3rd Sunday of Lent – March 20th 2022


Opening Prayer

Loving God, we have come to worship you.
Help us to pray to you in faith,
to sing your praise with gratitude,
and to listen to your word with eagerness;
through Christ our Lord.



God shows his love for us
in that, while we were still sinners, Christ died for us.
Let us then show our love for him
by confessing our sins in penitence and faith.

God our Father,
we come to you in sorrow for our sins.

For turning away from you,
and ignoring your will for our lives;
Father, forgive us:
save us and help us.

For behaving just as we wish,
without thinking of you;
Father, forgive us:
save us and help us.

For failing you by what we do,
and think and say;
Father, forgive us:
save us and help us.

For letting ourselves be drawn away from you
by temptations in the world about us;
Father, forgive us:
save us and help us.

For living as if we were ashamed
to belong to your Son;
Father, forgive us:
save us and help us.

Almighty God,
who forgives all who truly repent,
have mercy upon us,
pardon and deliver us from all our sins,
confirm and strengthen us in all goodness,
and keep us in life eternal;
through Jesus Christ our Lord.


The Compassion of the Lord

55 “Come, everyone who thirsts,
    come to the waters;
and he who has no money,
    come, buy and eat!
Come, buy wine and milk
    without money and without price.
Why do you spend your money for that which is not bread,
    and your labor for that which does not satisfy?
Listen diligently to me, and eat what is good,
    and delight yourselves in rich food.
Incline your ear, and come to me;
    hear, that your soul may live;
and I will make with you an everlasting covenant,
    my steadfast, sure love for David.
Behold, I made him a witness to the peoples,
    a leader and commander for the peoples.
Behold, you shall call a nation that you do not know,
    and a nation that did not know you shall run to you,
because of the Lord your God, and of the Holy One of Israel,
    for he has glorified you.

“Seek the Lord while he may be found;
    call upon him while he is near;
let the wicked forsake his way,
    and the unrighteous man his thoughts;
let him return to the Lord, that he may have compassion on him,
    and to our God, for he will abundantly pardon.
For my thoughts are not your thoughts,
    neither are your ways my ways, declares the Lord.
For as the heavens are higher than the earth,
    so are my ways higher than your ways
    and my thoughts than your thoughts.


Repent or Perish

13 Now there were some present at that time who told Jesus about the Galileans whose blood Pilate had mixed with their sacrifices. Jesus answered, “Do you think that these Galileans were worse sinners than all the other Galileans because they suffered this way? I tell you, no! But unless you repent, you too will all perish. Or those eighteen who died when the tower in Siloam fell on them—do you think they were more guilty than all the others living in Jerusalem? I tell you, no! But unless you repent, you too will all perish.”

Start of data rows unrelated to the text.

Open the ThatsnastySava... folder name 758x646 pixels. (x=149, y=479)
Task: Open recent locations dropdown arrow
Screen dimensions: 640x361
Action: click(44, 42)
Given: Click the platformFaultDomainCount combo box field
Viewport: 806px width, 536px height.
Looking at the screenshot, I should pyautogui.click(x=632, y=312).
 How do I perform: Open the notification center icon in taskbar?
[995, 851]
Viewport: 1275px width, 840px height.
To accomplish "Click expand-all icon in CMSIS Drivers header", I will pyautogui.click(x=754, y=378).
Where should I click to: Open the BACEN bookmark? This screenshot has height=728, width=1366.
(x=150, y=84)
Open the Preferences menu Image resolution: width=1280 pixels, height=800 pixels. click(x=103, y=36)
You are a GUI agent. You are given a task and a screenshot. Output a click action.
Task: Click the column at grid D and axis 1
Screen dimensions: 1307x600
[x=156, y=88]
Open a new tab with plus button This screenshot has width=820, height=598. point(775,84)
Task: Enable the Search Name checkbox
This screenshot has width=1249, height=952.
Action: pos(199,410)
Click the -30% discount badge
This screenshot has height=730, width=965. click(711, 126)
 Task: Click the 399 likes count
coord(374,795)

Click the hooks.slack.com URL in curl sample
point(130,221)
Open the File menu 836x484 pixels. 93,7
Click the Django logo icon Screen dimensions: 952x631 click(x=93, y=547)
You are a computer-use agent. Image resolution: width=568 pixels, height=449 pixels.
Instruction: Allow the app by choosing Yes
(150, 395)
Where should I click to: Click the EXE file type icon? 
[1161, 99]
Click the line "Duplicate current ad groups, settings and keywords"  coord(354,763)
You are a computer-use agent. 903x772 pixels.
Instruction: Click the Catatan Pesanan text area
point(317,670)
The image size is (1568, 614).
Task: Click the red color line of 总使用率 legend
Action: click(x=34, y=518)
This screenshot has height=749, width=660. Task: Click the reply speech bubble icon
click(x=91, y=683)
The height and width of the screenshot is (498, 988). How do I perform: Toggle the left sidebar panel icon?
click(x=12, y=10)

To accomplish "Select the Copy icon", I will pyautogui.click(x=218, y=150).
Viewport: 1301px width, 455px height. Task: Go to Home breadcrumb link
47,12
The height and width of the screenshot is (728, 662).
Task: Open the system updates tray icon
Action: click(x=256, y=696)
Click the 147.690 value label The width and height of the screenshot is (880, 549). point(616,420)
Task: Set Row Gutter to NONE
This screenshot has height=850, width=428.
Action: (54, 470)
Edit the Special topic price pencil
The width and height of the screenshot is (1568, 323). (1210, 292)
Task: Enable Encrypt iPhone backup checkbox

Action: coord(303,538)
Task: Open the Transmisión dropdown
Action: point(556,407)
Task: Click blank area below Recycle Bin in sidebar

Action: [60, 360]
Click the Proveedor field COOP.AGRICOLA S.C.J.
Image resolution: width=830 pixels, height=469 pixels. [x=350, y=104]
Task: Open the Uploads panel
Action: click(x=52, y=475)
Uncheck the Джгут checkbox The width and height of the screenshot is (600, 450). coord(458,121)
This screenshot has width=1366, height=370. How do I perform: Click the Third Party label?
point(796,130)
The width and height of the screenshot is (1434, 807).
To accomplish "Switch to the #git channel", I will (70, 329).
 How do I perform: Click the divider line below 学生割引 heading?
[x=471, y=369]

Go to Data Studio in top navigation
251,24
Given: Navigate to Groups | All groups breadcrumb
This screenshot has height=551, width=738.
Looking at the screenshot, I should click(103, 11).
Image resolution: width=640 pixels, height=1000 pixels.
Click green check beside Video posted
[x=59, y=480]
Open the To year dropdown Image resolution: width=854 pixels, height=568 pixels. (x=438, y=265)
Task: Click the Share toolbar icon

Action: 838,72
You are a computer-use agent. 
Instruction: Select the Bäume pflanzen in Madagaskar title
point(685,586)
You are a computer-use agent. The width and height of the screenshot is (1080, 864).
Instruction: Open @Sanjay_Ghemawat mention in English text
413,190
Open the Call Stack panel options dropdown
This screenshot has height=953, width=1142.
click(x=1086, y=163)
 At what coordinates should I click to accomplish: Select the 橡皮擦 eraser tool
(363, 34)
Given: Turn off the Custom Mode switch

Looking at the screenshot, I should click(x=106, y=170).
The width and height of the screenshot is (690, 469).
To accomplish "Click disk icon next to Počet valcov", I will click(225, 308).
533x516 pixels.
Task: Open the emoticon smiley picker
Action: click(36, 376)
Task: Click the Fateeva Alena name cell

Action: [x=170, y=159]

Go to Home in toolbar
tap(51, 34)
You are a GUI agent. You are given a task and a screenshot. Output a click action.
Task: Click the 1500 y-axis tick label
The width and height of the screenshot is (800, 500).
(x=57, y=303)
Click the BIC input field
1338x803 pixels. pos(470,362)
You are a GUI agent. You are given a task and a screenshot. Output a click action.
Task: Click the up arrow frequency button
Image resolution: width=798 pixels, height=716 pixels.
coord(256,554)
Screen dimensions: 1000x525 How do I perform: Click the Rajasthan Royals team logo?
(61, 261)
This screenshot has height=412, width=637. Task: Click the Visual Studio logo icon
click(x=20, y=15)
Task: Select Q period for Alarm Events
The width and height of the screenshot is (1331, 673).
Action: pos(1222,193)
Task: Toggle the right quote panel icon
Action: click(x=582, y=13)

Then he told this parable: “A man had a fig tree growing in his vineyard, and he went to look for fruit on it but did not find any. So he said to the man who took care of the vineyard, ‘For three years now I’ve been coming to look for fruit on this fig tree and haven’t found any. Cut it down! Why should it use up the soil?’

“‘Sir,’ the man replied, ‘leave it alone for one more year, and I’ll dig around it and fertilize it. If it bears fruit next year, fine! If not, then cut it down.’”



Isaiah 55.1-9

Luke 13.1-9


Phil last week grappled with the verses near the end of Luke 13. He looked at the difficult issue of respect for our leaders, their responsibility to the people they lead. He also spoke about the sadness and lament that we see Jesus had for Jerusalem, and that we have for the world as we look at it around us.


This re-iterated for us the tension that comes for Christians living in both the physical and spiritual, living in the now and hoping for the Kingdom of God to come – we see the world as it is, and long for something more, the promised Kingdom that is and is to come. We find ourselves at this confluence of our lived reality, and our spiritual hope and it can be difficult.


In fact, the verses of our reading today, as well as last week, come from a long middle section of Luke from 12:4 to 16:31 that time and time again exposes this tension – much of it in parable stories. Some of the most well-known of Jesus parables are in this section of Luke: The Lost Sheep. The Rich Man and Lazarus, The Rich Fool, The Prodigal Son…. This is a carefully arranged collection of Jesus teaching, arranged around the central parable of The Great Banquet.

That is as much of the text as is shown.